In an effort to give us a glimpse into how well they are transitioning from a software company to “a devices and services company,” Microsoft revealed a By the Numbers site yesterday. But one fact may have revealed a little too much information from Microsoft: the desktop browser share for Internet Explorer.
The tile is crystal clear: the Internet Explorer icon with the words 56.5 percent. Click the tile and it opens to reveal “Internet Explorer’s usage share was over 56 percent worldwide in July 2013.”
That may sound great, but if you follow the browser market at all, then your first reaction might echo mine: only 56.5%?
There was a time, after all, that Internet Explorer once held a far greater market share, with 78.42% of the market share in January 2008, according to the same source Microsoft cited on its Numbers page, Net Market Share. In those days, it was mostly IE vs. Mozilla Firefox vs. Opera. But five years ago next month, Chrome entered the game, and slowly but surely took market share away from IE and the other browsers.
To its credit, this is not the worst IE’s market share has been—to date, that low mark was hit in December 2011, when IE browser share was 51.87%, Chrome 19.11% and Firefox 21.83%.
The latest full month figures for July 2013 reveal a slightly better leadership position for IE, which has slowly climbed to 56.61%, with Firefox down to 18.29% and Chrome at 17.76%. Looking at the trend over time, it does indeed appear that IE has recaptured some share away from Chrome and Firefox, with Safari also picking up some growth on the other side as well.
No one can take away from Microsoft that it has been a market leader for browsers since practically day one of its existence, and as such, you can’t knock 56% of the desktop market share too much.
But this is desktop market share, which doesn’t reflect how Microsoft is doing on the fastest-growing platform sector: mobile. And there, if you poke around the Net Market Share site a little more, things are far less pretty.
Here, Microsoft is barely on the map of browsers, hanging around at the 1.88% share mark for July. In this world, Safari is the clear winner with 58.75% share, Android browser at 20.59%, Opera Mini with 9.42% and Chrome at 4.44%.
Those are numbers that don’t bode well for a Microsoft that’s trying to remake itself as devices and services company. Browsers, are very much the gateway software into the services that companies like Apple, Google and Microsoft provide. Sure, you can access Google services with Safari, and Apple cloud services with Chrome, but generally the trends for services tend to follow the browser, especially for mobile users who just want all their apps to live harmoniously. In that light, this means that Apple services benefit from 58.75% of the market and Google services get 25.03% of browser share, since Android Browser and Chrome will point to Google.

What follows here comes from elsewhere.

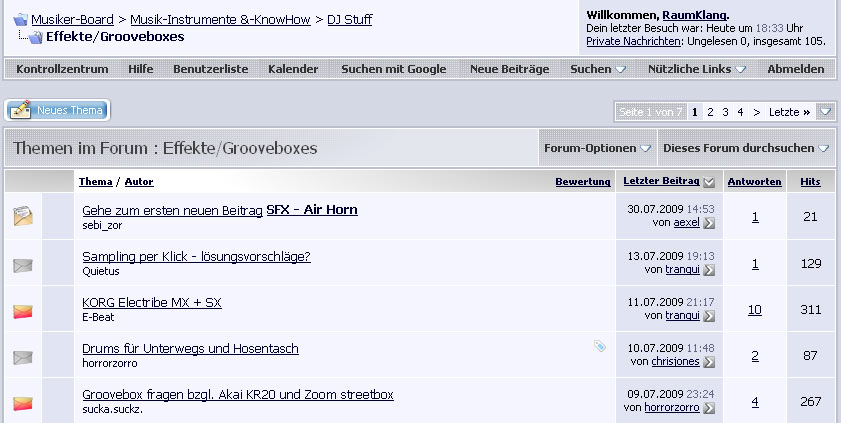Viewport: 841px width, 423px height.
Task: Click the hot-thread envelope icon for KORG Electribe
Action: coord(23,311)
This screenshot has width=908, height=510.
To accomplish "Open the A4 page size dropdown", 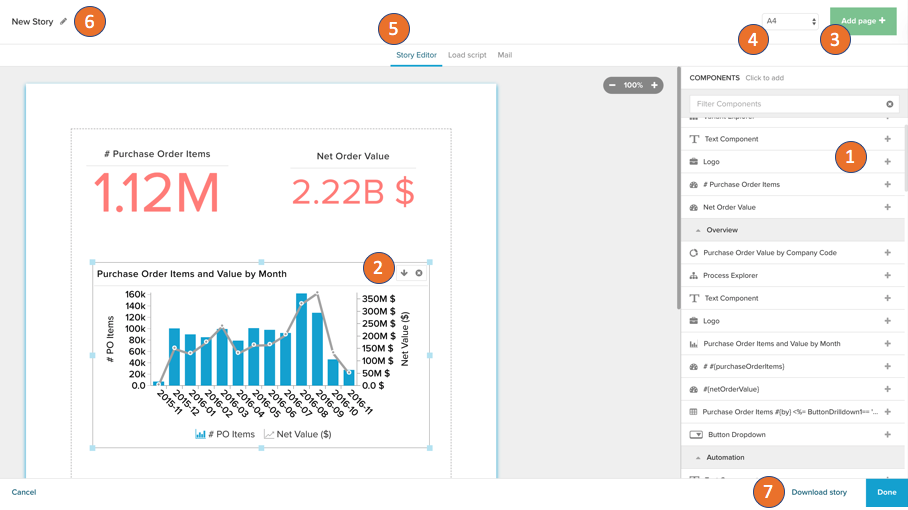I will coord(790,21).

So while Microsoft is still dominant in the desktop sector for its browser, that is a sector that is showing strong evidence of contraction, or at the very least slowing sales. In the sector that is exploding—mobile—Microsoft is barely a blip as a browser presence.
There are ways to fix this, of course, and we are seeing it now: Microsoft has built apps that will tie directly into their services like SkyDrive (iOS, Android) and Office 365 (iOS, Android). These apps aren’t completely polished, but they will have to be improved soon.
Microsoft may also end up building web services that are far more standards compliant than they ever have in the past.
We are witnessing a huge metamorphosis in action: Microsoft was long the dominant player on the dominant platform, and now that is no longer the case in any sense of the word. So, they embrace mobile, with their own platform and re-tooled services for all devices. They embrace cloud with Windows Azure, trying to capture disenfranchised IT shops before they shift to Linux or Solaris in the cloud. They (re)embrace embedded, this time with an eye on making an impact in the nascent Internet of Things.
This is time of great change for Microsoft as it strains to hang on to an enterprise and consumer market that is moving out from under them every day. The numbers don’t lie.